有馬温泉の歴史01
有馬温泉の守護神として名高い湯泉神社の書物によると、この地に泉源を最初に発見したのは、神代の昔、大已貴命(おおなむちのみこと)と少彦名命(すくなひこなのみこと)の二柱の神であったと記されています。この二神が有馬を訪れた時、三羽の傷ついたカラスが水たまりで水浴をしておりました、ところが数日でその傷が治っており、その水たまりが現在の兵庫県の有馬温泉であったと記されています。

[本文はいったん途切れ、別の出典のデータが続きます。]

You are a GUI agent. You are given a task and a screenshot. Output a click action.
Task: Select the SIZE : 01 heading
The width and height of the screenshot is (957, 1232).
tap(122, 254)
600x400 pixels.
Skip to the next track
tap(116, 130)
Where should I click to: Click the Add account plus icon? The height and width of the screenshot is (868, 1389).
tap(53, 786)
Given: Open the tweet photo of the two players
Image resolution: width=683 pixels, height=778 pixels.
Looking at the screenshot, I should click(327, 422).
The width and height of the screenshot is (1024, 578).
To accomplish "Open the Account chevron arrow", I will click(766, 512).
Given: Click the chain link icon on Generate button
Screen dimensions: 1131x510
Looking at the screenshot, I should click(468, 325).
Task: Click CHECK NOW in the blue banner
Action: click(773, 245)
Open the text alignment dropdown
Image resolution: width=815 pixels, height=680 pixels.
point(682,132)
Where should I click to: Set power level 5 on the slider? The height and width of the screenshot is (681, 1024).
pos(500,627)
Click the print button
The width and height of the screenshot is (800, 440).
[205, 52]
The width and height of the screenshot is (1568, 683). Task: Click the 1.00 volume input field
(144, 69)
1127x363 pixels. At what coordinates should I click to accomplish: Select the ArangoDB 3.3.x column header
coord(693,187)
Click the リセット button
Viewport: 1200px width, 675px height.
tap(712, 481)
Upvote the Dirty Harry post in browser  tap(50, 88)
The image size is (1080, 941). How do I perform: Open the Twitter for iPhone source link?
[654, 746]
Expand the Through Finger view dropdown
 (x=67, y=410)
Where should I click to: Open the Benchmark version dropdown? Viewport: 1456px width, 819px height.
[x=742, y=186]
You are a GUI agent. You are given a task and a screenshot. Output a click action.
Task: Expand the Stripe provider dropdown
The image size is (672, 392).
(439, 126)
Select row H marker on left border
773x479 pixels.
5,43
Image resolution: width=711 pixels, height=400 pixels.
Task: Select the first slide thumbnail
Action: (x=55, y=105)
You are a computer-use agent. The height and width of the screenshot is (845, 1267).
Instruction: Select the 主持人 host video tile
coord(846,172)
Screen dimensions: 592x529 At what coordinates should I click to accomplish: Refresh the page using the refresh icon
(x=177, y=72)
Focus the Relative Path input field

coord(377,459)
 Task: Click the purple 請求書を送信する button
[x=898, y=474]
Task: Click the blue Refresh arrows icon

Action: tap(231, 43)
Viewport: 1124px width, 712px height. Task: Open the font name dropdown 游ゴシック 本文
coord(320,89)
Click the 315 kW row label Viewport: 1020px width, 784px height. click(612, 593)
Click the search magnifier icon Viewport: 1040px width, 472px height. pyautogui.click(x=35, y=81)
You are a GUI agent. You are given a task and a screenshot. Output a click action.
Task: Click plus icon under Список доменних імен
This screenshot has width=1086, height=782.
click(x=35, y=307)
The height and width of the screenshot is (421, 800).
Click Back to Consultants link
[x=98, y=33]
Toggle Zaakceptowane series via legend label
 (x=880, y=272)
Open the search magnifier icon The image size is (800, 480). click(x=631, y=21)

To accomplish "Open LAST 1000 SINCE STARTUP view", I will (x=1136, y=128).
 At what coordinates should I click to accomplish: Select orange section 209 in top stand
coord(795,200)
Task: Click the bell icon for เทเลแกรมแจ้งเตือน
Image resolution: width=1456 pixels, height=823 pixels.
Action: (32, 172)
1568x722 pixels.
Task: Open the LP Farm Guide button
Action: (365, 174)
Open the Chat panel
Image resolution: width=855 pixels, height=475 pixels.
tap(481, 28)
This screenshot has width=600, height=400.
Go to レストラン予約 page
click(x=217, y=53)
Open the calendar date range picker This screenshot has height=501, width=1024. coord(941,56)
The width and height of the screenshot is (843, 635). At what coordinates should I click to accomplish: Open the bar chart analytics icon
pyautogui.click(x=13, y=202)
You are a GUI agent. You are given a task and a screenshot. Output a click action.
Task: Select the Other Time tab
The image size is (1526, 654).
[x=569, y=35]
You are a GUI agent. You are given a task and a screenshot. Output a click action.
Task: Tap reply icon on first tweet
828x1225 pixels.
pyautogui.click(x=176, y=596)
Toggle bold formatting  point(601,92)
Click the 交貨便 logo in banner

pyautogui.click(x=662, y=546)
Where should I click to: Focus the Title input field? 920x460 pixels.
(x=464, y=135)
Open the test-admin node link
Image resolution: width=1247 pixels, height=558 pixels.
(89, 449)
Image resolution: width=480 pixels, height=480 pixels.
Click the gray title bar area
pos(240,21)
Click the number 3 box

温泉のありかを教えてくれたこの三羽のカラスだけがこの地に住むことを許されたと伝えられており、「有馬の三羽からす」と呼ばれています。
この地の存在が世に広まったのは、第34代舒明天皇(593~641年)、第36代孝徳天皇(596~654年)の頃からで両天皇の行幸でこのちをおとずれ有馬の名は一躍有名になりました。日本書紀の「舒明記」には、舒明3(631)年9月19日から12月13日までの約3ヶ月の間舒明天皇が摂津の国有馬(原文は有間)温湯宮に立ち寄り入浴を楽しんだという記述があります。
釈日本紀によると、孝徳天皇も同じくこの地の湯を愛され、大化の改新から2年後の大化3(647)年10月11日から大晦日還幸までの82日間、左大臣(阿部倉梯麿)・右大臣(蘇我石川麿)をはじめとする要人達を多数おつれになり滞在されたとの記述があります。
伝わる文献によれば、舒明天皇・孝徳天皇の度重なる行幸により世間に名をしられるようになった有馬温泉ではありますが、その後少しずつその名残もなくなり衰退をしていきましたその現状を打開しこのちに再び賑わいをもたらしたのが名僧行基です。
行基は聖武天皇(701~756)の信任あつく、日本国内に残るさまざまな池、橋、建築物など多くの遺産を残した人物です。